55 Refugees in Iceland Next Year

Immigration & development

6 Sep 2017

The Icelandic government has agreed to offer up to 55 refugees next year a home in Iceland. Within a few years, the number is expected to rise to a hundred refugees per year. RÚV reports.

This is a slight increase from this year, while the number is akin to last year’s.
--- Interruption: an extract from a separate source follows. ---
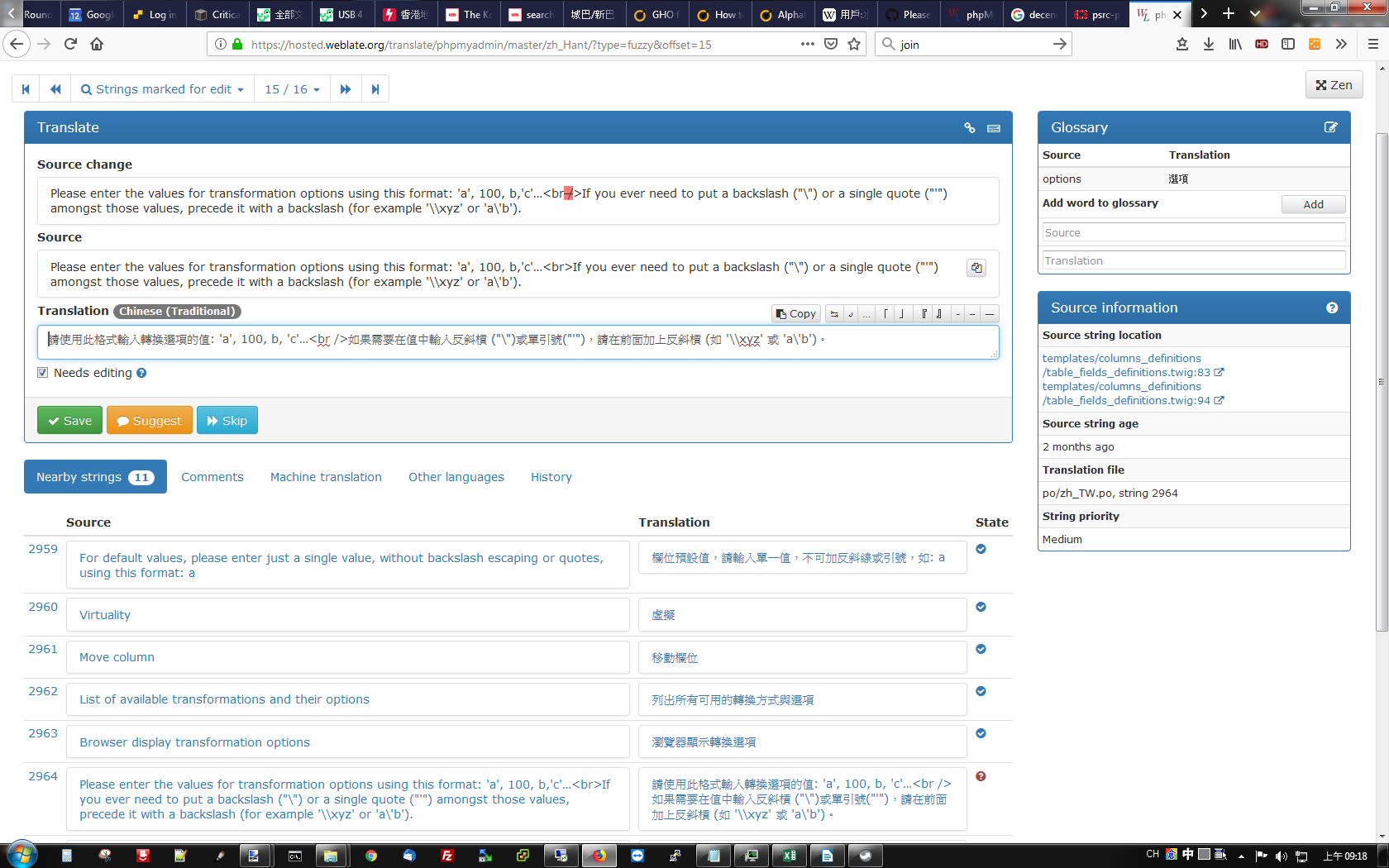The image size is (1389, 868).
Task: Open the Firefox overflow menu with double chevron
Action: (1342, 44)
Although the people will be coming here from Jordanian and Kenyan refugee camps, their nationalities have not been confirmed yet.

According to Þorsteinn Víglundsson, Icelandic Minister of Social Affairs and Equality, this is in accordance with the government’s manifesto. “The [refugees] will be 50 during next year and then they will gradually increase by the end of term so they will be about a hundred per year.”

This time, Þorsteinn will be broadening the horizon for refugees of other nationalities, since the focus has been too much on Syrian refugees, leaving others behind. “The International Refugee Organization has pointed out that, due to such a great emphasis on receiving Syrian refugees for the past years, various other groups have been subsequently left behind and we’re slightly broadening our view, though most refugees will still be coming from Syria.”

Among the new refugees, up to ten are homosexual, who currently dwell in Kenyan refugee camps. “This is a group that lives under extremely harsh circumstances and tends to be persecuted in their home country, as well as groups that have fled persecution in their own countries but are under a lot of harassment in the refugee camps or in the countries which they’ve fled to”.